Ubuntu – freshclam error, “clamd.conf” file not found

clamavconfigurationupdates

When I run the following command:

sudo freshclam

If there are found to be updates to the virus definitions etc then at the end of the output comes this error message

ERROR: NotifyClamd: Can't find or parse configuration file /etc/clamav/clamd.conf

But if I run the command when there are no new updates available, then I don't receive this error message. Why am I getting this error message (as I have not got it before when running the same operations)? And can I fix the problem (if it needs fixing)?

I am running Ubuntu 14.10 and ClamAV (the latest version).


Information update:

This command:

ls -al /var/log/clamav/

Outputs:

total 124
drwxr-xr-x  2 clamav clamav  4096 Feb 22 11:14 .
drwxrwxr-x 15 root   syslog  4096 Feb 24 18:26 ..
-rw-r-----  1 clamav adm    46790 Feb 24 18:31 freshclam.log
-rw-r-----  1 clamav adm    59109 Feb 22 11:14 freshclam.log.1

And this command:

more /etc/clamav/clamd.conf

Outputs:

/etc/clamav/clamd.conf: No such file or directory

I have also tried reinstalling clamav, but I still get the same error when running sudo freshclam.

Best Answer

It seems that installing clamav via apt-get install clamav doesn't actually install the clamav daemon; it only installs the freshclam daemon. You'll probably want to install clamav-daemon as well. The first time clamd runs, it'll create /etc/clamav/clamd.conf.
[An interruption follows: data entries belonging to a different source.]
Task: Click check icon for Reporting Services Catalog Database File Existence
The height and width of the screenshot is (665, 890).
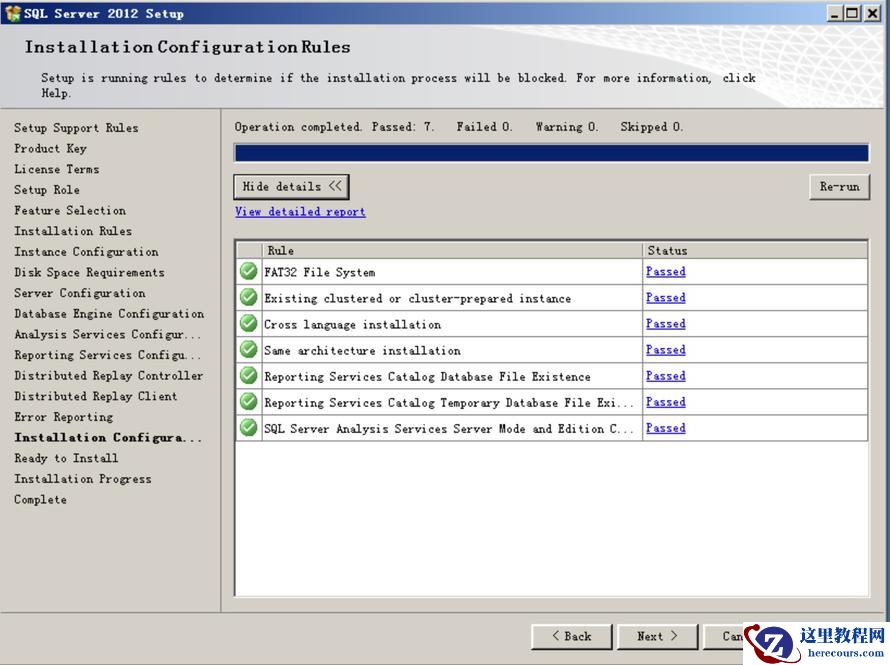Action: pos(248,376)
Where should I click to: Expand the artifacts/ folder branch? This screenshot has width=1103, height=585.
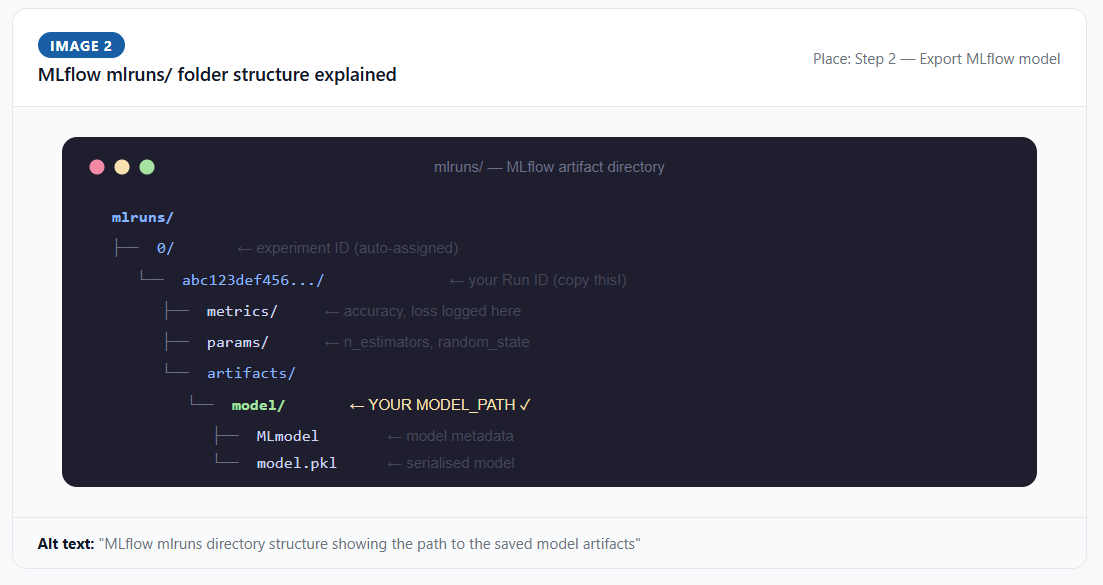(x=251, y=373)
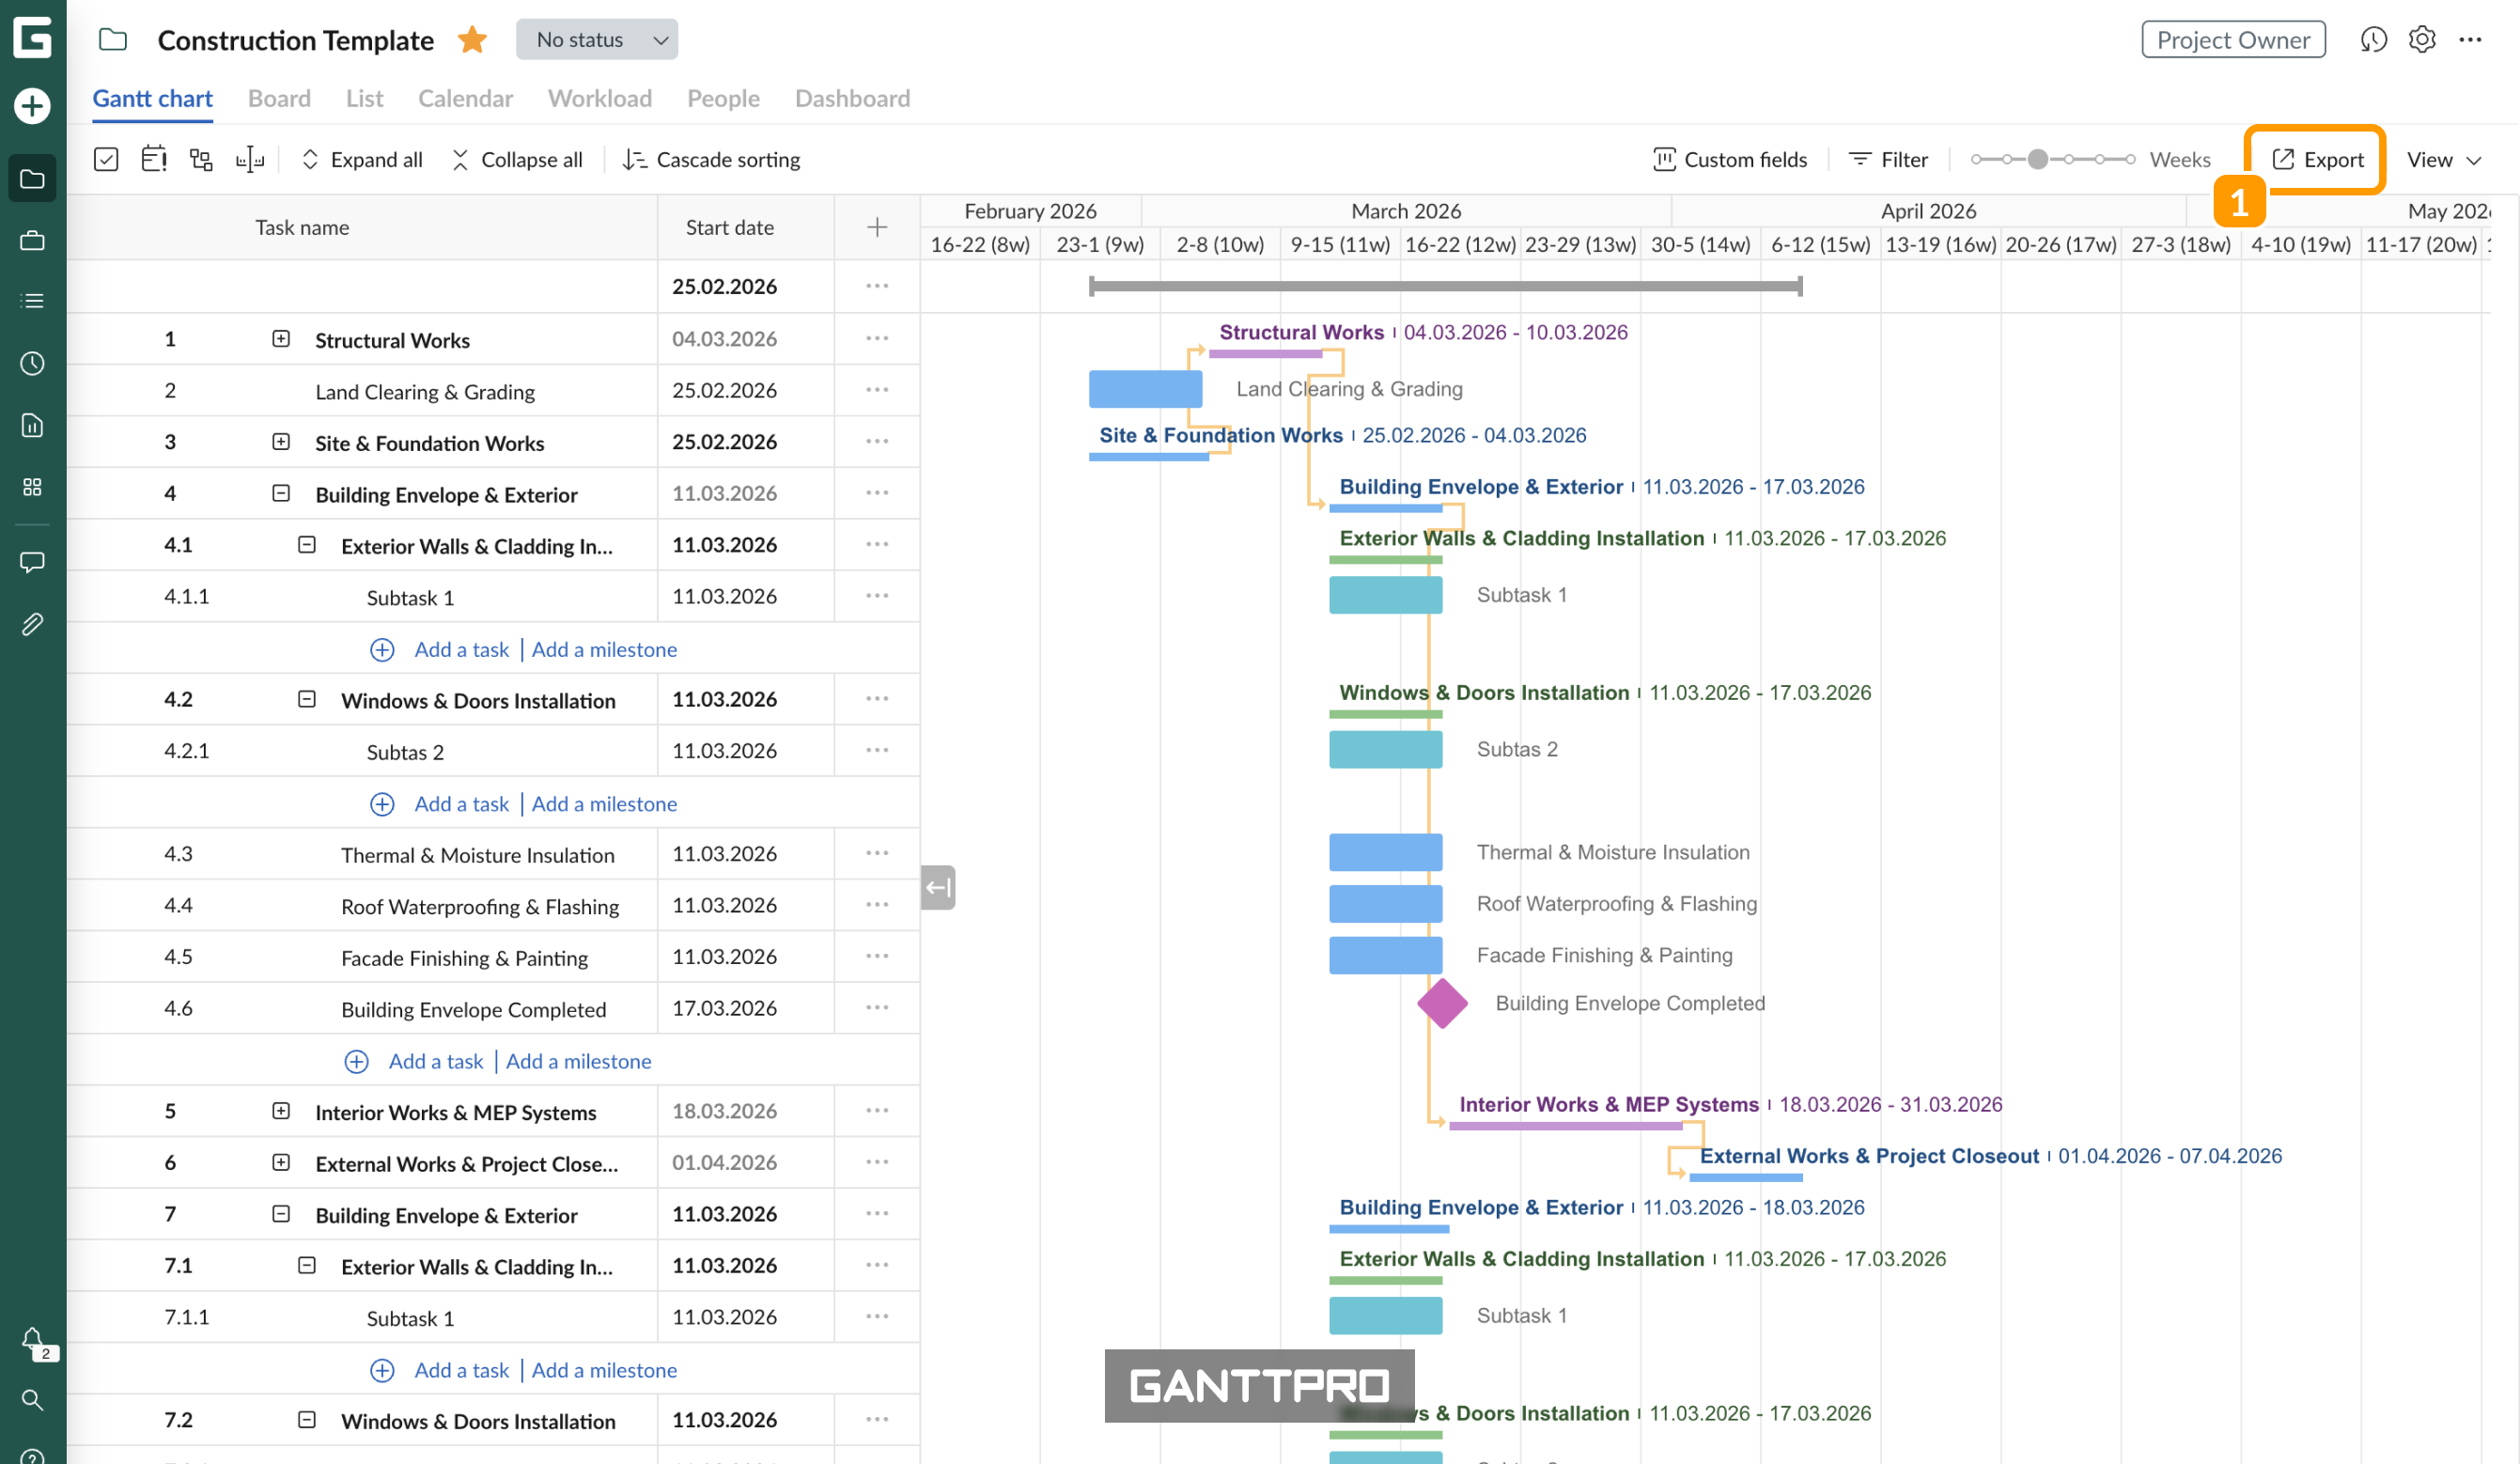The width and height of the screenshot is (2520, 1464).
Task: Click the search magnifier icon in sidebar
Action: (x=32, y=1400)
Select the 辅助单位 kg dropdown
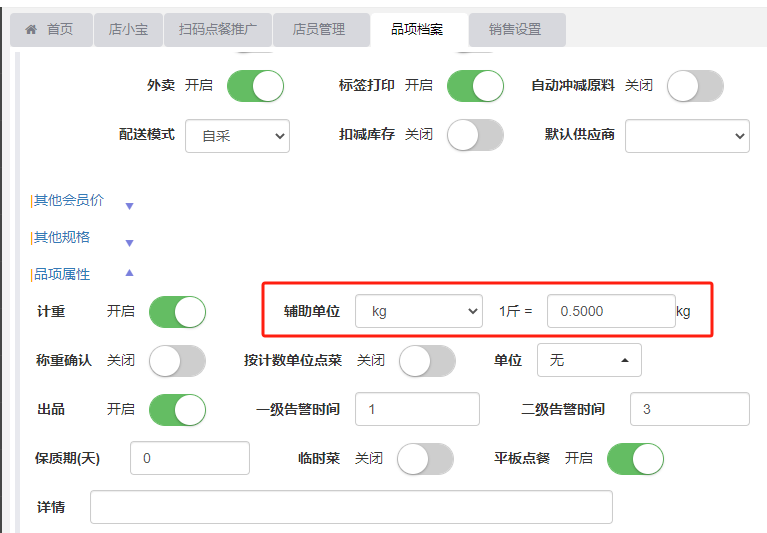 tap(419, 312)
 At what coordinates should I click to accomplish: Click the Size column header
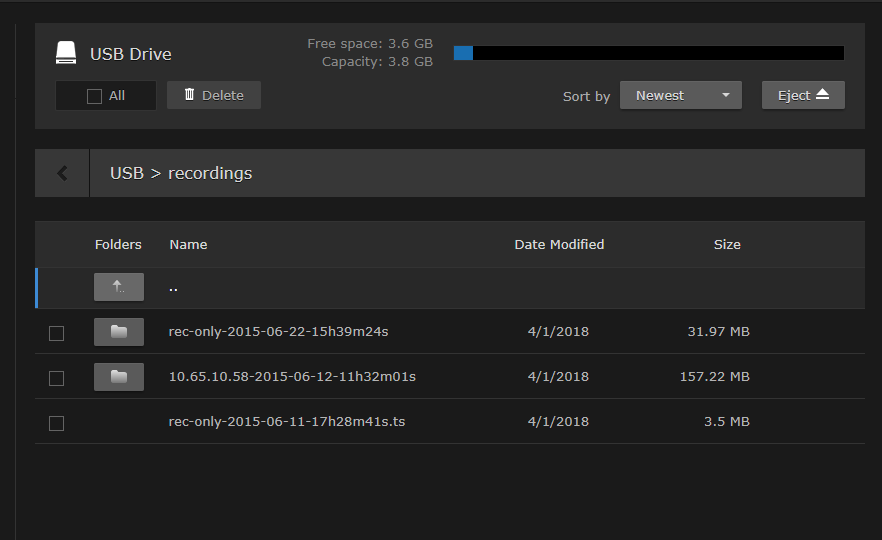coord(727,244)
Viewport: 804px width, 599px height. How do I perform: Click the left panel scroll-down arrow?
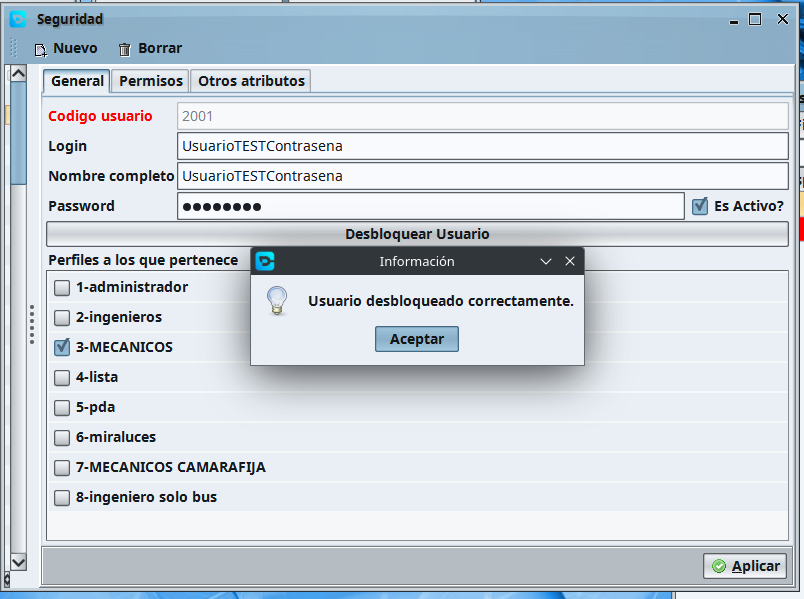(17, 562)
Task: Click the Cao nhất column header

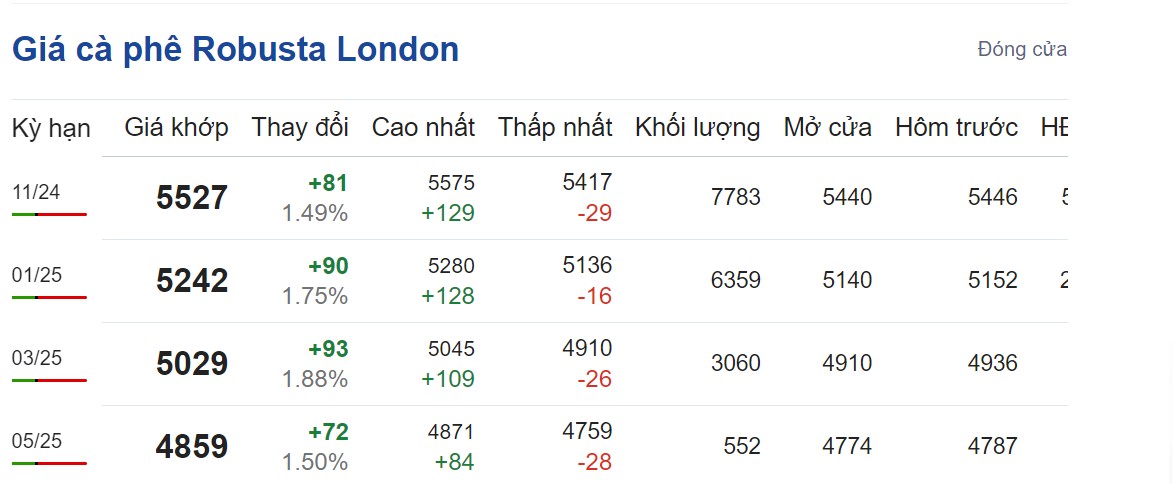Action: tap(423, 127)
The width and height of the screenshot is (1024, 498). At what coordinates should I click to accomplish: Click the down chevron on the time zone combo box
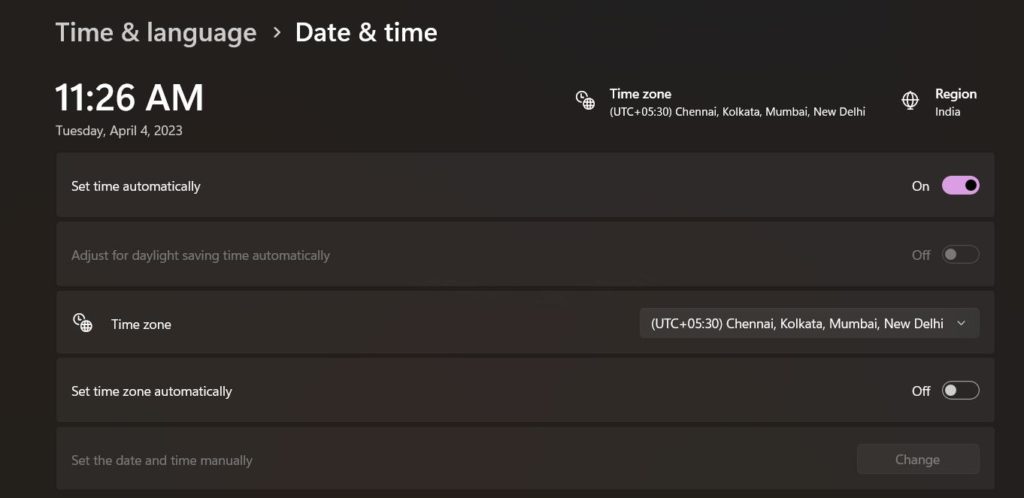click(961, 323)
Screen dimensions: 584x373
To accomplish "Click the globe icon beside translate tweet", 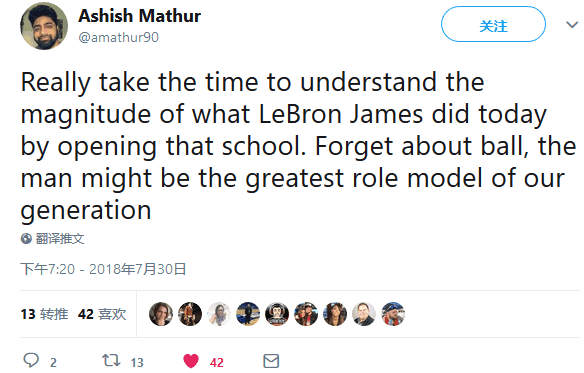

Note that the clamav package does install clamscan, which you can invoke manually to scan specific files/directories. However, by default, nothing will be scanned automatically. clamav-daemon allows scans to be triggered remotely, but even that doesn't schedule scans or provide realtime protection.

This is a good reminder that you should never just install security software and forget about it. You need to make sure it's working properly. I'm sure plenty of people run sudo apt-get install clamav, then just assume it's working in the background--when, in reality, all that's running is freshclam.

If you're actually looking for realtime protection, instead of just trying to run a scan, user61995 mentioned a potential solution. I haven't tested it.

tl;dr: sudo apt install clamav-daemon to fix the error, but you still have to run scans manually to be protected; these packages don't provide realtime protection.